Editorial Policy
This site is maintained as a curated operational reference. The standard is simple: be current, be useful, and do not waste the reader’s time.
Accuracy is the floor, not the flourish. This policy exists so the site can stay useful under changing platform behavior without drifting into stale certainty, filler prose, or AI-assisted nonsense with good posture.
Human-led authorship
Every page on this site is ideated, edited, and approved by a human before it publishes. AI tools assist with research and drafting — surfacing sources, producing a first pass, converting formats — but they do not operate as a publishing pipeline. No page goes live on AI output alone.
This is a policy commitment, not a marketing line, and it is also a compliance position. Google’s scaled-content-abuse enforcement does not target AI involvement in content production — it targets publishing velocity and editorial depth. Sites that shipped high-volume, low-oversight AI content saw significant traffic loss through 2026; the dividing line the enforcement actually drew was between documented human editorial judgment and unexamined machine output at scale, not between “used AI” and “didn’t.” A public, followed editorial policy stating human-led authorship is therefore a durable asset against that enforcement pattern, not just a values statement.
In practice, this means: every draft — AI-assisted or not — gets human review before publication; every page has a named editorial owner; and no content program on this site runs on autopilot.
Core standards
- Current state beats legacy assumptions. Search and AI platform behavior changes fast. If a claim no longer reflects current reality, it gets updated or removed.
- Primary sources first. When change risk is high, official documentation and directly verifiable behavior outrank recycled summaries.
- Page roles stay distinct. Checklists, playbooks, templates, briefings, and news each have a different job. We do not blur them just because a topic is messy.
- Fewer, stronger pages. We would rather keep a smaller set of pages that earn their place than pad the site with thin repetitions and taxonomy wallpaper.
- Human review is not optional. AI can help with drafting, summarising, and structure, but it does not get to publish unchecked claims or smuggle in fake certainty.

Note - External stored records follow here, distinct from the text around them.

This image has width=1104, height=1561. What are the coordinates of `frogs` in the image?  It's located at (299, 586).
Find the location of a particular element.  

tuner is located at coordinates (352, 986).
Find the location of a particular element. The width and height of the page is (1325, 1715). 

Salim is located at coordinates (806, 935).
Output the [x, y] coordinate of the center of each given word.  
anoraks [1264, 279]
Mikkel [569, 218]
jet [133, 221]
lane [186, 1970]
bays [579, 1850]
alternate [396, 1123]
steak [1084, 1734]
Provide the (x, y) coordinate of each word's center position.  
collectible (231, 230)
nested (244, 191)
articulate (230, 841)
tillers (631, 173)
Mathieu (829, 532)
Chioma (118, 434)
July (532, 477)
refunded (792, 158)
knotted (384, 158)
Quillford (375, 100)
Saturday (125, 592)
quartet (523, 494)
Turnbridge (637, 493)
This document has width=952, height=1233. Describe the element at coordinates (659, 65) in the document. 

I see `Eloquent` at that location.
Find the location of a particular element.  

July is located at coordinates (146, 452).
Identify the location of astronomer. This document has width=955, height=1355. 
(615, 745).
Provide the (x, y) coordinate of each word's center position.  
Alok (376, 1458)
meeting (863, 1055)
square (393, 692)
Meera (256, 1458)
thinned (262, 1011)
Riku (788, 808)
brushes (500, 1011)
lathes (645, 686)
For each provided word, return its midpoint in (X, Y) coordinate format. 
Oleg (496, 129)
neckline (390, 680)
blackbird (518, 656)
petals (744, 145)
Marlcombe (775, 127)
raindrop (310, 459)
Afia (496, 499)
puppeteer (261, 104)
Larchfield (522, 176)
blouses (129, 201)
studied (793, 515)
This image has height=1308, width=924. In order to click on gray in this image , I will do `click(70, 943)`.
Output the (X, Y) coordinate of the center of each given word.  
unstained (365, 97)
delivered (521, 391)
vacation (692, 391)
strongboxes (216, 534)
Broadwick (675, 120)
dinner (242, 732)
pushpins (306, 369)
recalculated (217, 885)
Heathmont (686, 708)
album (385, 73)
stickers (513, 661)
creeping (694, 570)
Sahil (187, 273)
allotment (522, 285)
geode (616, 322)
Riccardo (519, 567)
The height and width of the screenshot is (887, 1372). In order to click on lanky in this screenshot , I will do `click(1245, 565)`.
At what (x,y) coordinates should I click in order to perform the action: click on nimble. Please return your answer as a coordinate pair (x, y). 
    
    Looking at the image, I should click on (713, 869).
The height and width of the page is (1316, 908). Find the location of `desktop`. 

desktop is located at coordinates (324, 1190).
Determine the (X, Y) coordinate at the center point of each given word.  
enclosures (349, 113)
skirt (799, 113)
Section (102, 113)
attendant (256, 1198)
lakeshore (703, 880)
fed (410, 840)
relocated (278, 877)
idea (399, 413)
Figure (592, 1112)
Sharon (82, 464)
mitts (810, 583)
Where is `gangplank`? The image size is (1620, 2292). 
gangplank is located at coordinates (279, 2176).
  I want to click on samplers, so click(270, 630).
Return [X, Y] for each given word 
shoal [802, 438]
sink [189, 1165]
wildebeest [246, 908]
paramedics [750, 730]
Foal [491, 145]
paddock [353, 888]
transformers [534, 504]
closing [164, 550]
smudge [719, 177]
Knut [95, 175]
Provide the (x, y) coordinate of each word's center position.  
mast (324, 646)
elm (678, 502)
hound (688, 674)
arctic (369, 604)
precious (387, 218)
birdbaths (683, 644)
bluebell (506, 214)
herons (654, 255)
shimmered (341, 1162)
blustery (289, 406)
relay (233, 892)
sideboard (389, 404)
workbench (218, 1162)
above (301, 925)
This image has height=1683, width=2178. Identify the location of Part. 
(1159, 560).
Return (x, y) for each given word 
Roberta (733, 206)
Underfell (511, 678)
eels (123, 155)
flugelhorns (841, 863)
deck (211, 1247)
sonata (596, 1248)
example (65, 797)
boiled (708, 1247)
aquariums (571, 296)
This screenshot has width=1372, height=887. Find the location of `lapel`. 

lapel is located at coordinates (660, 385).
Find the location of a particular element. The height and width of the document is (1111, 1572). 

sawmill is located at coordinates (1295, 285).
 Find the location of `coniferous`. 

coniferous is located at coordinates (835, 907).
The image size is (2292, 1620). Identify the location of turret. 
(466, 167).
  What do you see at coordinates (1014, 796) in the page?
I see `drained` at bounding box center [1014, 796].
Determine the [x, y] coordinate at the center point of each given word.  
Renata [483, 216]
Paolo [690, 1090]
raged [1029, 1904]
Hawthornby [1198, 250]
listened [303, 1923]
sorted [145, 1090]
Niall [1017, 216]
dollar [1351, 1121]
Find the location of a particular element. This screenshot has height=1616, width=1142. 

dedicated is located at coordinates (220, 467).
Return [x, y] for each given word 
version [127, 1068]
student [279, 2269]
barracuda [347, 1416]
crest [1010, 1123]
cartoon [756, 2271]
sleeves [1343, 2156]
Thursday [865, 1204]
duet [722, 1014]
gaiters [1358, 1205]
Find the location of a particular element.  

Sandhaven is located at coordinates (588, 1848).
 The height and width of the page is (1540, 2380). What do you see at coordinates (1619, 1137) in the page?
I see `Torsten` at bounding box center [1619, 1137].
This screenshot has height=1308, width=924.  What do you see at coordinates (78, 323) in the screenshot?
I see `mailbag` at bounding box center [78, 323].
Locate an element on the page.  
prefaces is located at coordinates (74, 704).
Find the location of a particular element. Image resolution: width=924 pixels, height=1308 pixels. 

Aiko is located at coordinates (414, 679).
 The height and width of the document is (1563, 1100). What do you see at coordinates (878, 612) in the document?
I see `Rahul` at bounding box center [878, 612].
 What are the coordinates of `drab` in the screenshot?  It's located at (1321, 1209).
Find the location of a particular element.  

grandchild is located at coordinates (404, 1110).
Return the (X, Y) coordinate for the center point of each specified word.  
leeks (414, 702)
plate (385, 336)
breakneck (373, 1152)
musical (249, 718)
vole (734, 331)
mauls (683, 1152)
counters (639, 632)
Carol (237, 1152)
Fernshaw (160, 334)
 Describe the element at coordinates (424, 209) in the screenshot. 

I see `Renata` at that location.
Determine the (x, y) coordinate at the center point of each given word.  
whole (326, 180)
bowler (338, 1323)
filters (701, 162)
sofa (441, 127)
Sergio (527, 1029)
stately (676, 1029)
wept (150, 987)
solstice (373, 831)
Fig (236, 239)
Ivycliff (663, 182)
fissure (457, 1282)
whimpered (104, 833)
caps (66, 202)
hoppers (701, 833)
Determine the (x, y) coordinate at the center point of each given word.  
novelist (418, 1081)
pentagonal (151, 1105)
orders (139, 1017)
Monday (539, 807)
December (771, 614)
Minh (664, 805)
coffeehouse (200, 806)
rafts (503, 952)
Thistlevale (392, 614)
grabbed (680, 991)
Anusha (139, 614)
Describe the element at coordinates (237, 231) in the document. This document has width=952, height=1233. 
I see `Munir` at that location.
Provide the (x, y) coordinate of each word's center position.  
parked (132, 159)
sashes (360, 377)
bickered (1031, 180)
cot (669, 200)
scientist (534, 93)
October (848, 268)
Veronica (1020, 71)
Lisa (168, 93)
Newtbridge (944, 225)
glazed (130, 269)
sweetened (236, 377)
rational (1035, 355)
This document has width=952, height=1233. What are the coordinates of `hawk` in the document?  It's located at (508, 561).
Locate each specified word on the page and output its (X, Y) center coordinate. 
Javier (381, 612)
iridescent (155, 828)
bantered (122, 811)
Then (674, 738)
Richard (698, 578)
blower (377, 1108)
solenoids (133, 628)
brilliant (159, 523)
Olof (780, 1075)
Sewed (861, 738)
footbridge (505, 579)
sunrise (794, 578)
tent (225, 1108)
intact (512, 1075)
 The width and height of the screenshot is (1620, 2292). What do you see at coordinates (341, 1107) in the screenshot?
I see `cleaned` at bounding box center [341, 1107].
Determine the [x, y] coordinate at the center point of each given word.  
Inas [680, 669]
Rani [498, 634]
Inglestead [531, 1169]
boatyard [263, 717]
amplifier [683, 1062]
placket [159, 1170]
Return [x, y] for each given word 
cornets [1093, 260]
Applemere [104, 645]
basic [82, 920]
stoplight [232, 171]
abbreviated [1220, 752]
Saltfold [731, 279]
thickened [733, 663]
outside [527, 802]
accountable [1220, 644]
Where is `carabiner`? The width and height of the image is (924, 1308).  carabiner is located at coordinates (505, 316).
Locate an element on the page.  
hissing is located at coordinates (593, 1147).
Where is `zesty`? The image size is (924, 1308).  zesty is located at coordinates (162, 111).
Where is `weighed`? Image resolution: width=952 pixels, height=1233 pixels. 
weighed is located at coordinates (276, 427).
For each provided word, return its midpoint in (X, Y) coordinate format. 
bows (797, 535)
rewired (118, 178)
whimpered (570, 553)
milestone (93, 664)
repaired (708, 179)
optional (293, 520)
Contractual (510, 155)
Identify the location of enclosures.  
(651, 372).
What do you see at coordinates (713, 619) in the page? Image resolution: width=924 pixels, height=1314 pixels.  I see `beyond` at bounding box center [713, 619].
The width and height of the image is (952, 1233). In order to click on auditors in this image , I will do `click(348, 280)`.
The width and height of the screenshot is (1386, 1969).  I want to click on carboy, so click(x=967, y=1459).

- Warmth without sludge. The tone should be professional, clear, and human. No hype, no trend-jargon stuffing, and no sterile corporate drywall either.
Publication rule
A page is not publish-ready unless it survives source checking, structural review, role clarity, and a basic honesty test: would this still be useful to a competent practitioner who is actively trying to solve the problem?
Corrections and updates
If a page is stale, unclear, or wrong, the fix is to correct it plainly. We do not protect outdated wording just because it was previously published, and we do not leave shaky claims in place because they sound impressive. Briefings review on a 6-month cycle from their reviewed date; playbooks, templates, and checklists review on trigger (a platform behavior change, a spec change, a news item that touches them) plus a 12-month backstop.
What readers should expect
- Verified change over recycled takes. When platform behavior shifts, the page changes with it rather than preserving old assumptions for convenience.
- Clear structure over blended page jobs. Readers should be able to tell whether a page is a procedure, an artifact, an interpretation, a verification list, or a dated update without guessing.
- Human editorial judgment. Drafting help is fine. Publishing unexamined machine output is not. Those are not the same thing.
How trust shows up on the page
Every page carries a reviewed date and a Sources block generated from its frontmatter — this replaces hand-added trust modules with something the build enforces rather than something an author remembers to add. If a claim is volatile or high-stakes, it should cite a primary source directly rather than asking the reader to trust the page’s tone.